The Outer Limits was a 1960’s science fiction weekly television show that aired on ABC narrated by Vic Perrin known as the “Control Voice”. The show’s trademark was the Sine wave pattern as generated by an oscilloscope and a constant but eerie audio signal.
The Outer Limits often used outer space aliens or monsters rather than people as the adversaries. A number of plots involve mysterious circumstances of the human mind, corrupted by machine or by an attempt to advance science for personal gain. The series includes impostors, spies, time travel and interesting and unusual confrontations of human struggle. The Control Voice provided a philosophical perspective at end of each show in an attempt to summarize what lesson was learned by man or perhaps how foolish he really is. The concept and presentation were in a way similar to “The Twilight Zone”, another popular television series of the same period. The Outer Limits, like the Twilight Zone, did not feature a regular cast but rather introduced new characters, places, and storylines every week.

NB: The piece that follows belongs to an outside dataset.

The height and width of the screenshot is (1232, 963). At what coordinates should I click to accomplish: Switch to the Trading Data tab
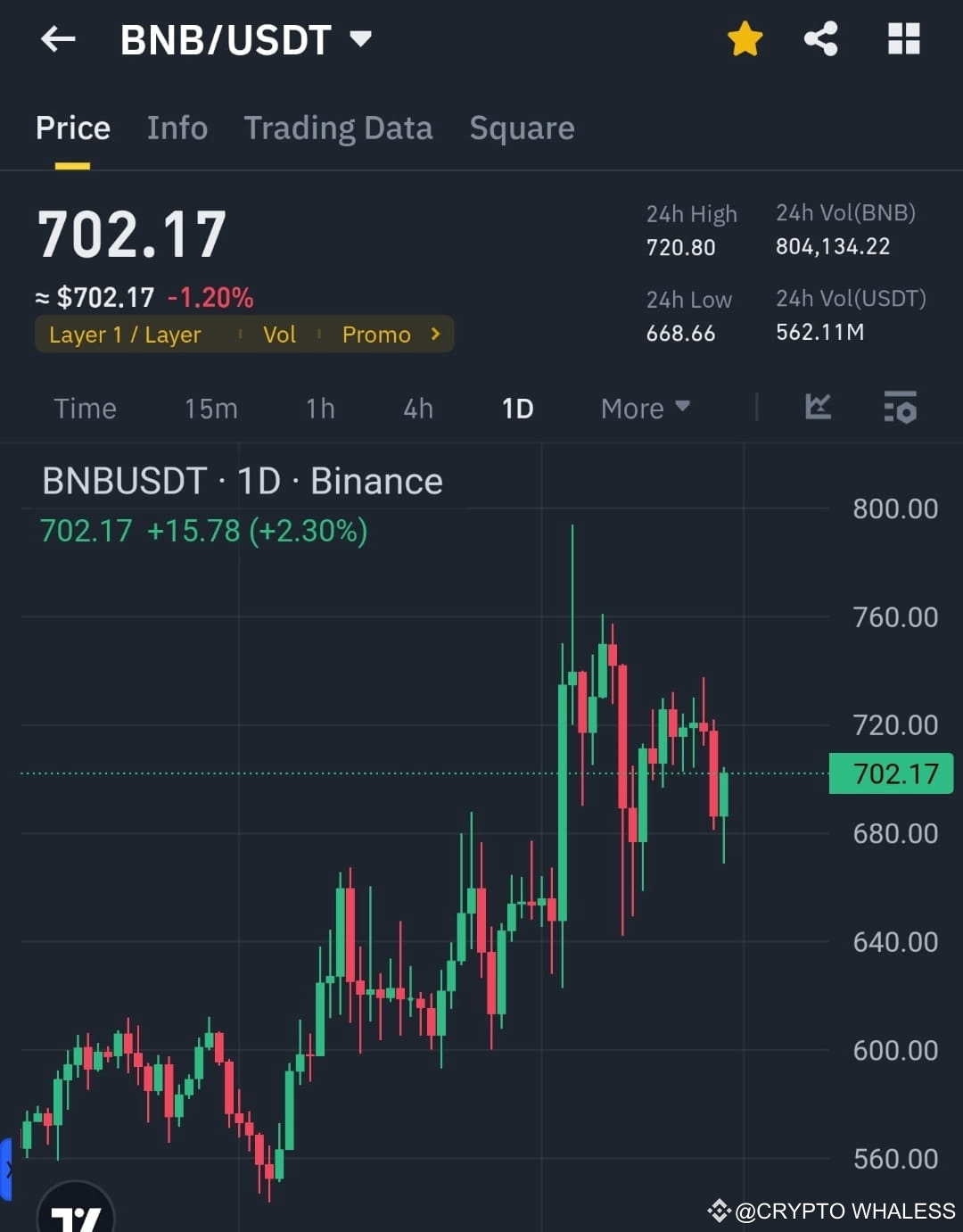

The series began on Monday, Sept 16, 1963 and ran for two seasons with the final show airing January 16, 1965, having moved to Saturday night slot. The pilot for the first episode “Galaxy Being” stars Cliff Robertson as Allan Maxwell an engineer for a small radio station who by experimentation contacts an alien creature from the Andromeda Galaxy. The creature is transported to earth by accident via microwave transmission sometime after having an intellectual conversation about God and the universe with Maxwell. The being arrives and causes havoc during the night of its visit unintentionally destroying people and property with a form of radiation which it is naturally composed of. The army is called out and it purposely destroys the television station tower that brought him to earth. After the display of superior power, the creature agrees to leave in peace. However, with the tower having been destroyed viewers are left uncertain on how the Galaxy being is to return home. After claiming “There is no death for me”, the being reduces its microwave intensity and vanishes into oblivion. Its last words are “end of transmission'”.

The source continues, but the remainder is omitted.